Subsequent releases Tougher Than Leather (1988), Back from Hell (1990), Down with the King (1993), and the final Crown Royal (2001) — showed evolution, experimentation, and occasional struggles to recapture early magic, but the peak years were untouchable. Critics hailed their sparse, hard-hitting production (much of it courtesy of Larry Smith early on, later Rick Rubin) as revolutionary. The group racked up many firsts: first rap act on MTV, on American Bandstand, on the cover of Rolling Stone, at Live Aid, and Grammy-nominated. They earned induction into the Rock & Roll Hall of Fame in 2009 (only the second rap group to do so) and a Grammy Lifetime Achievement Award in 2016. In 2018, Raising Hell joined the Library of Congress’s National Recording Registry for cultural significance. Not bad for three guys who once thought their group name sounded lame.
Little Known Facts
Run-DMC pioneered the Adidas endorsement deal in 1986 after “My Adidas” — the first major corporate tie-in for hip-hop artists. DMC once admitted he wrote part of “Christmas in Hollis” (their reluctant holiday track for a Special Olympics benefit) while thinking about food. Early on, they sampled and rocked over Aerosmith so naturally that Jam Master Jay had been cutting “Walk This Way” in his sets long before the official collaboration. And yes, DMC really did go to St. John’s University he dropped that knowledge in “Sucker MCs” like a flex. They also helped popularize the MC/DJ dynamic as a core hip-hop unit, influencing everyone from Public Enemy to the Biggie.

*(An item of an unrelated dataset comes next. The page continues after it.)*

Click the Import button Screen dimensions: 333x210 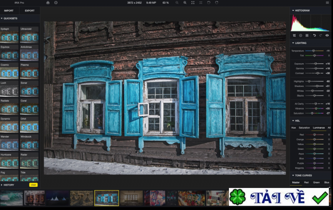coord(9,10)
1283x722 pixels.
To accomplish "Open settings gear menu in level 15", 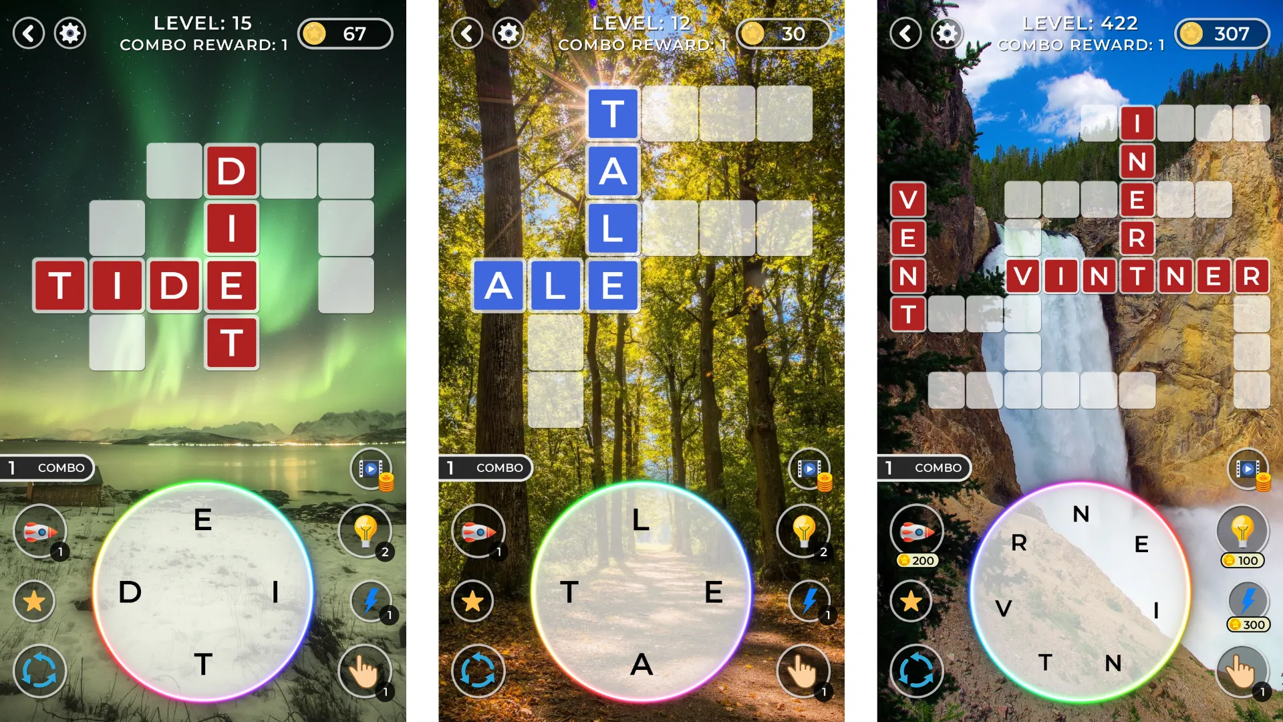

Jam Master Jay’s Murder and the Case
Tragedy struck on October 30, 2002, when Jam Master Jay was fatally shot in his Queens recording studio at age 37. The murder remained unsolved for nearly two decades, frustrating fans and investigators alike. In 2020, two men Karl Jordan Jr. (sadly Jay’s godson) and Ronald Washington were arrested and charged. Both were convicted in 2024 on murder and related charges tied to an alleged drug-related conspiracy.
However, the case took another twist in late 2025 when a federal judge overturned Jordan’s murder conviction, ruling that prosecutors failed to sufficiently prove the motive or his direct involvement in the killing (though he remains incarcerated on other charges). Washington’s conviction stood. As of early 2026, appeals and legal maneuvering continue, leaving the full circumstances around one of hip-hop’s most painful losses still partially shrouded in uncertainty. The loss effectively ended Run-DMC as an active group; Run and DMC have occasionally reunited for performances and projects, but the trio’s original chemistry was irreplaceable.
Why They Are Considered So Impactful
Run-DMC didn’t just make hits they made hip-hop matter to people who previously wouldn’t have given it a second glance. They proved rap could be hard, smart, stylish, and commercially unstoppable without selling its soul. In an era of flash and flair, they kept it real with leather, beats, and bravado. And while the world has moved on to trap hi-hats and auto-tune, the echo of “It’s like that… and that’s the way it is” still hits different. Kings of Rock, indeed sneakers optional, but highly recommended.